> _WHAT IS REQUIRED_
Within this material, find every line where the string "computer" appears, and copy it out.

==== DATA RECORDS ====

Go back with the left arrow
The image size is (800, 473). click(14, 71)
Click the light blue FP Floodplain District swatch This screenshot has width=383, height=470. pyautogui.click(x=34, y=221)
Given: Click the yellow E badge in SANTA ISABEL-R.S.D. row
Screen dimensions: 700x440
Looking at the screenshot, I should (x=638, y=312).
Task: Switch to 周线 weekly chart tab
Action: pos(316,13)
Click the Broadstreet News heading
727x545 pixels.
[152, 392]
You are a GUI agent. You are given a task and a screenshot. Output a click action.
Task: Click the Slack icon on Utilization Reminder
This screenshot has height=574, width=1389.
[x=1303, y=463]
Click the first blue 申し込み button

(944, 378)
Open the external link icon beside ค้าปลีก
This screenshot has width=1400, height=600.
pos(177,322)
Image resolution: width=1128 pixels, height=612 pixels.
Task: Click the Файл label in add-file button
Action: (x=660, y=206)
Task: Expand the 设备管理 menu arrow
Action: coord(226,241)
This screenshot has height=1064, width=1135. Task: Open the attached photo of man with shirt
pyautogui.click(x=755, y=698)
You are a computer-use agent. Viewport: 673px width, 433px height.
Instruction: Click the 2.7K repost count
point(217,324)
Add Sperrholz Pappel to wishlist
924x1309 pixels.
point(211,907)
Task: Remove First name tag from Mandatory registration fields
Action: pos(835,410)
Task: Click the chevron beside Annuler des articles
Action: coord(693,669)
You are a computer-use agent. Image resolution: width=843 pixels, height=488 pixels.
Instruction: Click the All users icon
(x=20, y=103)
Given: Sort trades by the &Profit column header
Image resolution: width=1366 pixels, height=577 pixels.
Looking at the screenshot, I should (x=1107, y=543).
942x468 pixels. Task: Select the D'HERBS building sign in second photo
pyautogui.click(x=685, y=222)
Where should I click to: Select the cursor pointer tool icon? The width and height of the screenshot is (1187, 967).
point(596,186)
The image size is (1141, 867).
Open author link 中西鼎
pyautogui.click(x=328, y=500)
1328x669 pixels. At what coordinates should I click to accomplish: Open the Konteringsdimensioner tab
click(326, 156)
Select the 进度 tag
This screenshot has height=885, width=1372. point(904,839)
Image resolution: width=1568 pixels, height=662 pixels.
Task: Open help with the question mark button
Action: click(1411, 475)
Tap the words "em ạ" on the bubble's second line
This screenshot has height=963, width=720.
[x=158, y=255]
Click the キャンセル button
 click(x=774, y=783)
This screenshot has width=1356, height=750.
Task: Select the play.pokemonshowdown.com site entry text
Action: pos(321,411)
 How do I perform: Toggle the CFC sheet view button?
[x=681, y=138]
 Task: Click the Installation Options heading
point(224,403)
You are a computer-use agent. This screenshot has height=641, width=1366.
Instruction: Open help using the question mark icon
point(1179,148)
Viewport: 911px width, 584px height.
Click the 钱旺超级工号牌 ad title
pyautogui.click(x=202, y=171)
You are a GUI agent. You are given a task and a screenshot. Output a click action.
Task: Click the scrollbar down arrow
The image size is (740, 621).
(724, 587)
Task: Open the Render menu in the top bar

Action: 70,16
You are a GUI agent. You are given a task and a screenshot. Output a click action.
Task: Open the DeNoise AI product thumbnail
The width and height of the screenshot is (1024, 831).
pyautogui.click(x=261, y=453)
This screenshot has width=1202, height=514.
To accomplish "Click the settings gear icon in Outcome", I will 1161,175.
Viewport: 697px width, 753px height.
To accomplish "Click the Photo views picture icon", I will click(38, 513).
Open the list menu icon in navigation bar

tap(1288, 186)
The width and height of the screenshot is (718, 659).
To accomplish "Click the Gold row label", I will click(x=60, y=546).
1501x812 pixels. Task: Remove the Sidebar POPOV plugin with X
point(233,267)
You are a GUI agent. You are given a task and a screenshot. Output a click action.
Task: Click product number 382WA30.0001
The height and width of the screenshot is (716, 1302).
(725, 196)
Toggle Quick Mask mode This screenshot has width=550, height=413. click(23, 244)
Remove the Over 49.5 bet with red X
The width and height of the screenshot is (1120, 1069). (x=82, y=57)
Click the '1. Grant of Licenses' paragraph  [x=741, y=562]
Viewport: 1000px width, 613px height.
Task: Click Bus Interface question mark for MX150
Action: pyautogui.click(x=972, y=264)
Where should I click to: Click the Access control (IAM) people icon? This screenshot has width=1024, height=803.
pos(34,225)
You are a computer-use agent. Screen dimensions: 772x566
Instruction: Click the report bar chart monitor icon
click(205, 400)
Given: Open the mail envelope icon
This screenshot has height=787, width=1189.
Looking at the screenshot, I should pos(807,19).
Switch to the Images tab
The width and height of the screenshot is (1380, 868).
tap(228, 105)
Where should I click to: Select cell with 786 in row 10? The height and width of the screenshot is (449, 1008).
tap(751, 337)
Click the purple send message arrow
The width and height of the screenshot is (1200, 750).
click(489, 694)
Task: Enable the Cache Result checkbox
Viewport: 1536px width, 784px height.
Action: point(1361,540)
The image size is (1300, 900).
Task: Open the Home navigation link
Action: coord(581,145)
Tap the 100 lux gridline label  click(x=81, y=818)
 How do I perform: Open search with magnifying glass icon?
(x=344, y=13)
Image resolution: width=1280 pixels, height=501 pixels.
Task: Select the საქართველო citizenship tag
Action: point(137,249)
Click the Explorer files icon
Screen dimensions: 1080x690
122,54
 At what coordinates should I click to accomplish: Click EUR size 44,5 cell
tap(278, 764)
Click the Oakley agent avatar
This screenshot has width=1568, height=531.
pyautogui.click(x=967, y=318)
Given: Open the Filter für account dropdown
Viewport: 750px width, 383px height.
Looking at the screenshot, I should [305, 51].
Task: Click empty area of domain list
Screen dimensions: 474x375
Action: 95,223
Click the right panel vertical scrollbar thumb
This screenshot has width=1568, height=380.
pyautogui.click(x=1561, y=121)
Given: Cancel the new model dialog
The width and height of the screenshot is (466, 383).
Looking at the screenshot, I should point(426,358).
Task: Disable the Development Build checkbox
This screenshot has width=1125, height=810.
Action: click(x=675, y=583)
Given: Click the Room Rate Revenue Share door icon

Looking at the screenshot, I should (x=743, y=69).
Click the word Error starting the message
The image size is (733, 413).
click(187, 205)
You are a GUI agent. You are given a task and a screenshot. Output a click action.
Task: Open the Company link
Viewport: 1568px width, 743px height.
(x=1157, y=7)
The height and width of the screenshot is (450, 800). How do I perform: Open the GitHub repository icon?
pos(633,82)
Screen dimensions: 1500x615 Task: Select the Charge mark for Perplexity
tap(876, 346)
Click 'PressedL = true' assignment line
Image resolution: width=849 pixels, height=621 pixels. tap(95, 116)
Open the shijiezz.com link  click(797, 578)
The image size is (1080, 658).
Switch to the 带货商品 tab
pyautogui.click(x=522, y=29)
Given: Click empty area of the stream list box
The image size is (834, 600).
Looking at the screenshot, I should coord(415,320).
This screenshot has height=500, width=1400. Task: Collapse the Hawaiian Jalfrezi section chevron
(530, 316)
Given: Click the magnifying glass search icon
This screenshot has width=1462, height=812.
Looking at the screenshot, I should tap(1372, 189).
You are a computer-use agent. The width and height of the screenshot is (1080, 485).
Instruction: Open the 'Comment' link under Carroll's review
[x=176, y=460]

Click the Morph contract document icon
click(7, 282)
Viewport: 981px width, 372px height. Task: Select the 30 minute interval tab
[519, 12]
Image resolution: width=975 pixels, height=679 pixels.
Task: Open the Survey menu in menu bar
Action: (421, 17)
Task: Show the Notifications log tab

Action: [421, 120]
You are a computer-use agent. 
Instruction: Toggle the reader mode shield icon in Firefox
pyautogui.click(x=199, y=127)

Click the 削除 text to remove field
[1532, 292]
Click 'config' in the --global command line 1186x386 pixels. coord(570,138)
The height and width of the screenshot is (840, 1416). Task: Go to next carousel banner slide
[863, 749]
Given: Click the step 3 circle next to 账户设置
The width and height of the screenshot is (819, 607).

====

> _RESPONSE TO THIS TASK_
You are a computer-use agent. Viewport: 673px width, 433px height.
You are a computer-use agent. Image resolution: width=843 pixels, height=488 pixels.
You are a computer-use agent. This screenshot has height=641, width=1366.
You are a computer-use agent. Screen dimensions: 772x566
You are a computer-use agent. The width and height of the screenshot is (1080, 485).
You are a computer-use agent. 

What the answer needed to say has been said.